*Consignes:*
1: Recopiez mot pour mot, dans le texte sur les combattants africains oubliés, le passage qui s'ouvre sur les mots contenant « Il y a bien » et se termine par « les générations futures. ».
2: Poursuivez le texte sur les combattants africains oubliés à partir de l'endroit où il s'arrête.

*Texte source:*
○ ○ ○

Nul n’aurait dû oublier les sacrifices de tout un continent pour servir les valeurs de paix et de liberté.

Si tel était le cas, ce plaidoyer à la mémoire des combattants africains oubliés, morts pour la liberté et leur patrie, la France, n’aurait pas lieu d’être.

Il y a bien eu le film « Indigènes[4] », pour rappeler la véritable place des combattants venus des colonies françaises pour libérer la mère patrie, mais depuis, l’oubli semble avoir repris toute sa place et s’être installé de nouveau.

Combien de jeunes aujourd’hui connaissent ce passage de l’histoire ? Pendant combien de temps encore allons-nous cacher notre histoire et nous réfugier derrière l’amnésie ?

L’intérêt de ce plaidoyer est :

  • de rappeler le devoir de mémoire pour les générations futures.

○ ○ ○

*Données fournies:*
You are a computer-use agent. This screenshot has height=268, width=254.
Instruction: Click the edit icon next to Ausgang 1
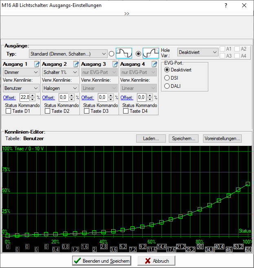37,64
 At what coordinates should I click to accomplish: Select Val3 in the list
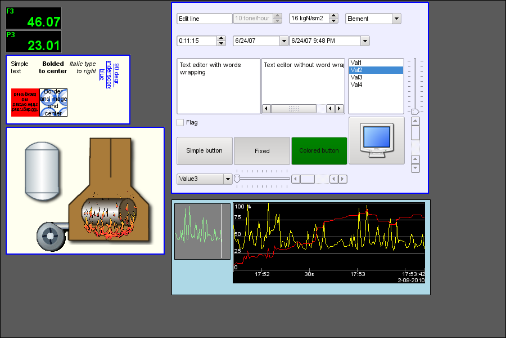[x=356, y=77]
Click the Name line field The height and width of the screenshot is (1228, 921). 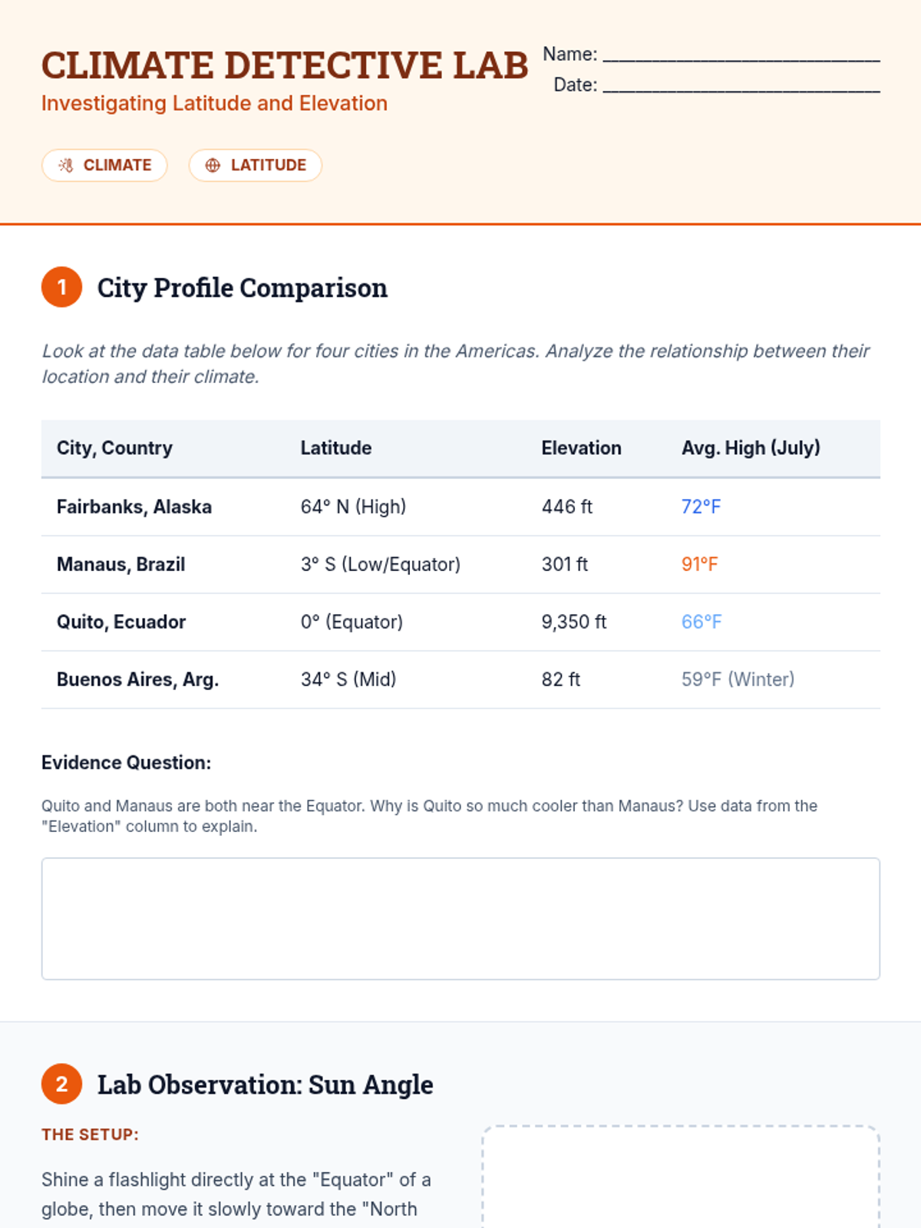click(741, 54)

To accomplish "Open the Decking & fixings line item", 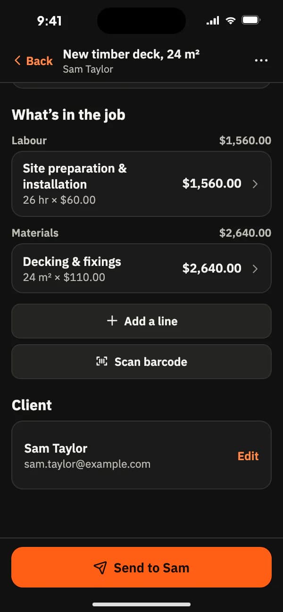I will 142,268.
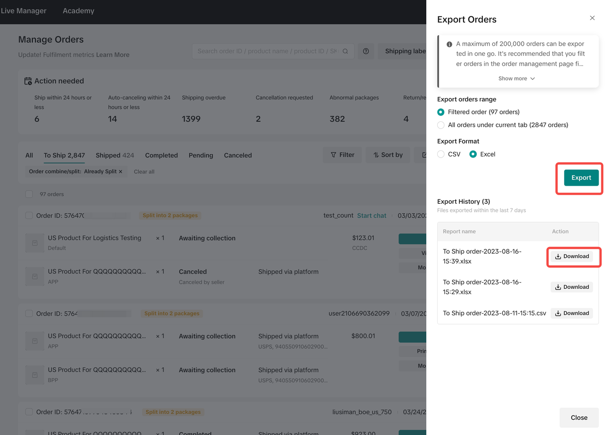
Task: Open the Sort by dropdown
Action: point(388,155)
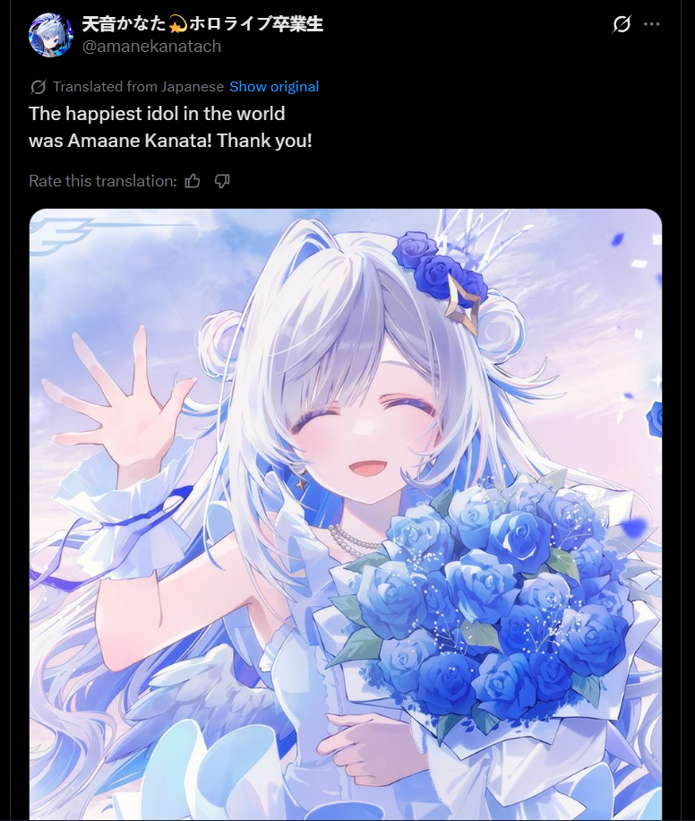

○ ○ ○

*Réponses dans l'ordre:*
1:
Il y a bien eu le film « Indigènes[4] », pour rappeler la véritable place des combattants venus des colonies françaises pour libérer la mère patrie, mais depuis, l’oubli semble avoir repris toute sa place et s’être installé de nouveau.

Combien de jeunes aujourd’hui connaissent ce passage de l’histoire ? Pendant combien de temps encore allons-nous cacher notre histoire et nous réfugier derrière l’amnésie ?

L’intérêt de ce plaidoyer est :

  • de rappeler le devoir de mémoire pour les générations futures.

2:
L’intérêt de notre plaidoyer est :

  • de rappeler qu’il y a 70 années, des milliers de valeureux Français venant d’Afrique ont donné leur vie.

Ils sont morts non pas, parce qu’ils « tiraient ailleurs », comme le prétendent certains, pour minimiser l’importance de leur combativité.

Ils sont morts parce qu’ils étaient utilisés comme « chair à canon », placés en première ligne.

Ils luttèrent héroïquement dans des conditions abominables.

Ils sont morts pour libérer la France.

L’intérêt de ce plaidoyer est :

  • de défendre les droits de l’homme, de tous les hommes et notamment, du combattant africain pour que sa participation ne reste pas méconnue.

L’intérêt de ce plaidoyer n’est pas :

  • d’obtenir une réparation financière mais une véritable reconnaissance du courage et du sacrifice de ces combattants.

Est-ce que la France a honte de son histoire ?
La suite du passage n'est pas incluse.